About this task
Copy out exactly the lines spanning the line with "Given: Open the Chart tab" to the line with "Where should I", inclusive, from the data underneath, with no pictures.

Available records

▼

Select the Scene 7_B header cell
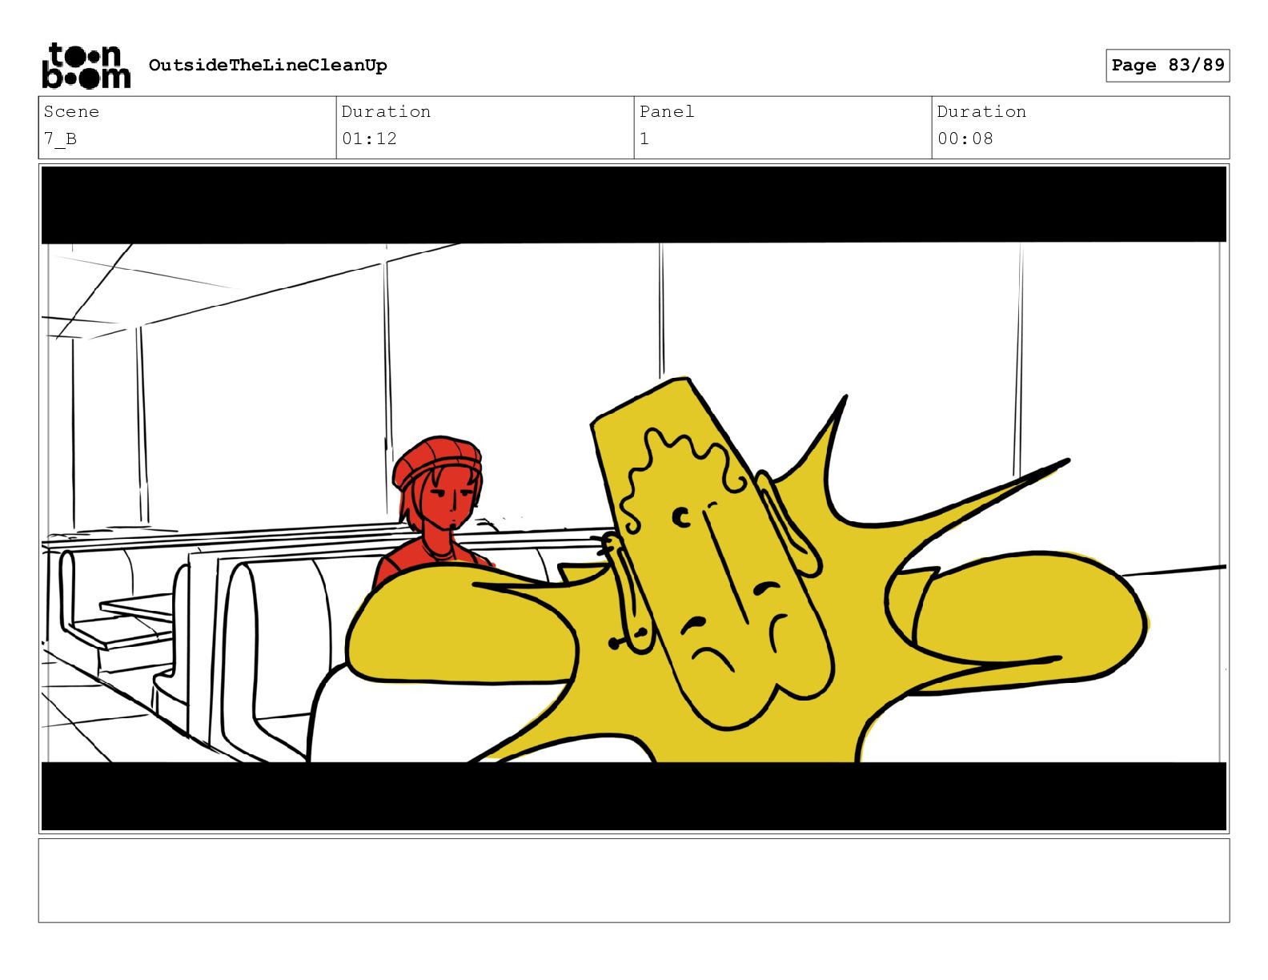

▲
▼

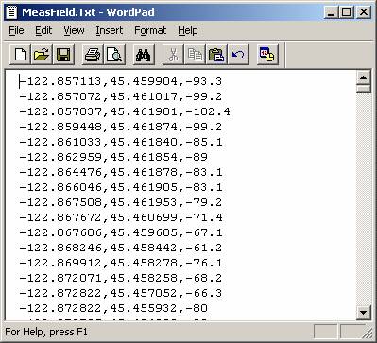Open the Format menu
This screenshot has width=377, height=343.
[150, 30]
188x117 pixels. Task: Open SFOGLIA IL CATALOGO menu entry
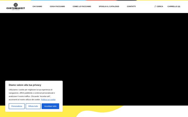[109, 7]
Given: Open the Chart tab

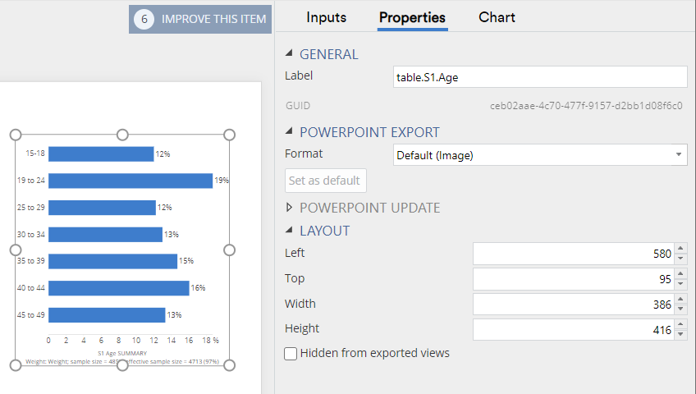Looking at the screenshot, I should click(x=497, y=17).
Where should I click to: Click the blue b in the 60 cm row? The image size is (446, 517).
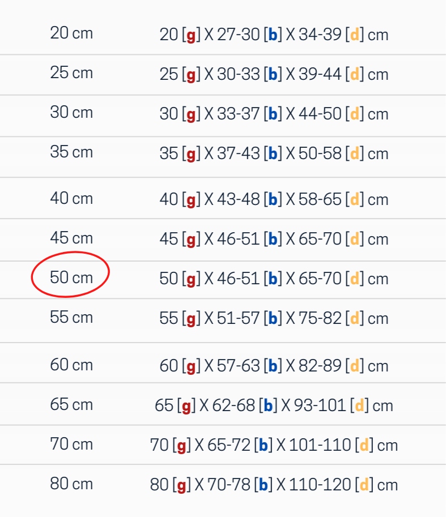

▲

Exercise answer
Given: Open the Chart tab

Looking at the screenshot, I should click(x=497, y=17).
Where should I click to: Click the blue b in the 60 cm row? The image size is (446, 517).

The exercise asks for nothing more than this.